Being and Nothingness Notes
A few notes on Being and Nothingness. In light of our
discussions and study of Heidegger, it will be useful to draw
attention to some of the places where Sartre's views differ
significantly from Heidegger's own views.
- Sartre offers a variation of Heidegger's description of
Dasein: "consciousness is a being such that in its being, its
being is in question in so far as this being implies a being
other than itself" (24). [Notice that (1) Sartre defines
Dasein as consciousness, and (2) the essential feature
of this consciousness is that it is about something other
than itself -- its directedness towards something transcendent.]

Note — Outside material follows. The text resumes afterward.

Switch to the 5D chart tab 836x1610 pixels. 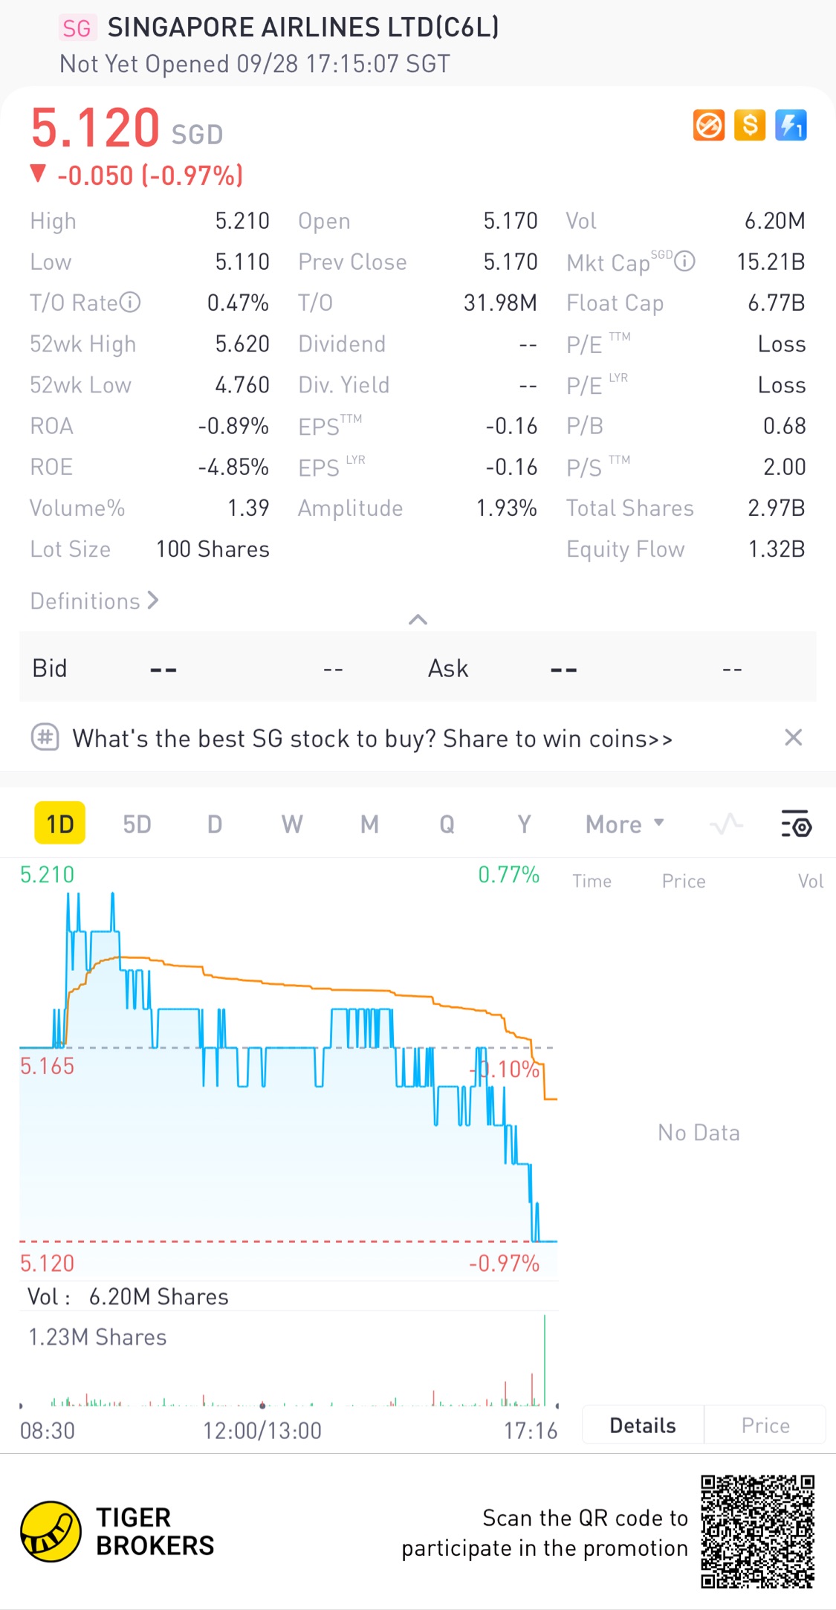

- Sartre later refines this: "Consciousness is a being, the
nature of which is to be conscious of the nothingness of its
being" (86).
- Death, however, for Sartre offers no guidance to his analog
for Heidegger's authenticity, which Sartre calls good faith:
"[W]e must conclude in opposition to Heidegger that death, far
from being my peculiar possibility, is a contingent fact
which as such on principle escapes me and originally belongs to
my facticity. I can neither discover my death nor wait for it
nor adopt an attitude towards it, for it is that which is
revealed as undiscoverable, that which disarms all waiting, that
which slips into all attitudes (and particularly into those which
are assumed with respoect to death) so as to transform them into
externalized and fixed conducts whose meaning is forever
entrusted to others and not to ourselves. Death is a pure fact
as is birth; it comes to us from outside and it transform us into
the outside. At bottom it is in no way distinguished from birth,
and it is the identity of birth and death that we call facticity"
(697).
- Human beings long to be be something (which is in fact then
to be an In-itself) and also to retain their freedom (which is to
remain For-itself); this is an impossibility. "Each human
reality is... a direct project to metamorphose its own For-itself
into an In-itself-For-itself and a project of the appropriation
of the world as a totality of being-in-itself, in the form of a
fundamental quality. Every human reality is a passion in that it
projects losing itself so as to found being and by the same
stroke to constitute the In-itself which escapes contingency by
beings its own foundation, the Ens causa sui, which the
religions call God. Thus the passion of man is the reverse of
that Christ, for man loses himself as man in order that God may
be born. But the idea of God is contradictory and we lose
ourselves in vain. Man is a useless passion" (784).
All quotes are from Being and Nothingness, translated by
Hazel Barnes. New York: Washington Square Press, 1956.